On 01/22/2018 06:46 AM, Luis Machado wrote:
> This patch adds a new option to control the minimum stride, for a memory
> reference, after which the loop prefetch pass may issue software prefetch
> hints for. There are two motivations:
>
> * Make the pass less aggressive, only issuing prefetch hints for bigger
> strides
> that are more likely to benefit from prefetching. I've noticed a case in
> cpu2017
> where we were issuing thousands of hints, for example.
>
> * For processors that have a hardware prefetcher, like Falkor, it allows the
> loop prefetch pass to defer prefetching of smaller (less than the threshold)
> strides to the hardware prefetcher instead. This prevents conflicts between
> the software prefetcher and the hardware prefetcher.
>
> I've noticed considerable reduction in the number of prefetch hints and
> slightly positive performance numbers. This aligns GCC and LLVM in terms of
> prefetch behavior for Falkor.
>
> The default settings should guarantee no changes for existing targets. Those
> are free to tweak the settings as necessary.
>
> No regressions in the testsuite and bootstrapped ok on aarch64-linux.
>
> Ok?
>
> 2018-01-22 Luis Machado <luis.mach...@linaro.org>
>
> Introduce option to limit software prefetching to known constant
> strides above a specific threshold with the goal of preventing
> conflicts with a hardware prefetcher.
>
> gcc/
> * config/aarch64/aarch64-protos.h (cpu_prefetch_tune)
> <minimum_stride>: New const int field.
> * config/aarch64/aarch64.c (generic_prefetch_tune): Update to include
> minimum_stride field.
> (exynosm1_prefetch_tune): Likewise.
> (thunderxt88_prefetch_tune): Likewise.
> (thunderx_prefetch_tune): Likewise.
> (thunderx2t99_prefetch_tune): Likewise.

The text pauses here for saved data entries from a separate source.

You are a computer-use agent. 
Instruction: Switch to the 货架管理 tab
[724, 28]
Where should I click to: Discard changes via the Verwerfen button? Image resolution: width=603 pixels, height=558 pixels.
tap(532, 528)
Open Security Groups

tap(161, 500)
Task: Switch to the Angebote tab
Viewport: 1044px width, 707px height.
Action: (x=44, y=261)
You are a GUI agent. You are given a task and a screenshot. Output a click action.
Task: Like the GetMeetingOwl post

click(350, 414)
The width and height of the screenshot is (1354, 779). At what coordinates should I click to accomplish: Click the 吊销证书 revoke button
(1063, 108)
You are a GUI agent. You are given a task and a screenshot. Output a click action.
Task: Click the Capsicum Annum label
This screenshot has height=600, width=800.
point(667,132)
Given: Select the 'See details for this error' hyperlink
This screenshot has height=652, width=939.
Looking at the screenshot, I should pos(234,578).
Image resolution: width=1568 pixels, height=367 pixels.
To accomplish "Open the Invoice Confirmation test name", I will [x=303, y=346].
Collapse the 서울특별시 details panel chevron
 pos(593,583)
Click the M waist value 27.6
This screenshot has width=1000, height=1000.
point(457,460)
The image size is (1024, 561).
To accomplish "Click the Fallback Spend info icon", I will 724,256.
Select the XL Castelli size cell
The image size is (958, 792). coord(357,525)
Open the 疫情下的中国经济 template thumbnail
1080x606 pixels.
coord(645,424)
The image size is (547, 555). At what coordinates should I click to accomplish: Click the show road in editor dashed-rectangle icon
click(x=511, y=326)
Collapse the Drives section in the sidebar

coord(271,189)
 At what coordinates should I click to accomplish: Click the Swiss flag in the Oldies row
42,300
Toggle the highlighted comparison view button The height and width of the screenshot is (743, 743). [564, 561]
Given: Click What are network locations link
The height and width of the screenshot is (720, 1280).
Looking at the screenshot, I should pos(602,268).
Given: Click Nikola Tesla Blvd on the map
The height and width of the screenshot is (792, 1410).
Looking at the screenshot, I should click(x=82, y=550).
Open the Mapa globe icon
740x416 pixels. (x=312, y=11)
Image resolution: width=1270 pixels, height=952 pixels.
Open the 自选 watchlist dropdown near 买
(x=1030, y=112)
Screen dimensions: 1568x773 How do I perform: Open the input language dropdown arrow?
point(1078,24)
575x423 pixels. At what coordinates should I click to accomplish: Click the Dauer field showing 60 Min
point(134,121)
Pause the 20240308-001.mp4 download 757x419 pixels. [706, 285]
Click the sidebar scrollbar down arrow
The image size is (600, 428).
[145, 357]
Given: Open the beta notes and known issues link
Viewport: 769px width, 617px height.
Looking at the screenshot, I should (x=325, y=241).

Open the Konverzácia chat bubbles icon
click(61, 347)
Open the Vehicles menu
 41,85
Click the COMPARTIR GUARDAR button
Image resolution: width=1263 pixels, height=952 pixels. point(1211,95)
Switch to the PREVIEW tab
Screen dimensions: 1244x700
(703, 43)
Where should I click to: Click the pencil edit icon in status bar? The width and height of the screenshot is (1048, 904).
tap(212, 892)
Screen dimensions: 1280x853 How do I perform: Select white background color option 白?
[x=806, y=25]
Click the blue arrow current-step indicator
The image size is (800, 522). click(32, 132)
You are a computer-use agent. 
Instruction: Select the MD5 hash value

> (qdf24xx_prefetch_tune): Likewise. Set minimum_stride to 2048.
> (aarch64_override_options_internal): Update to set
> PARAM_PREFETCH_MINIMUM_STRIDE.
> * doc/invoke.texi (prefetch-minimum-stride): Document new option.
> * params.def (PARAM_PREFETCH_MINIMUM_STRIDE): New.
> * params.h (PARAM_PREFETCH_MINIMUM_STRIDE): Define.
> * tree-ssa-loop-prefetch.c (should_issue_prefetch_p): Return false if
> stride is constant and is below the minimum stride threshold.
OK for the trunk.
jeff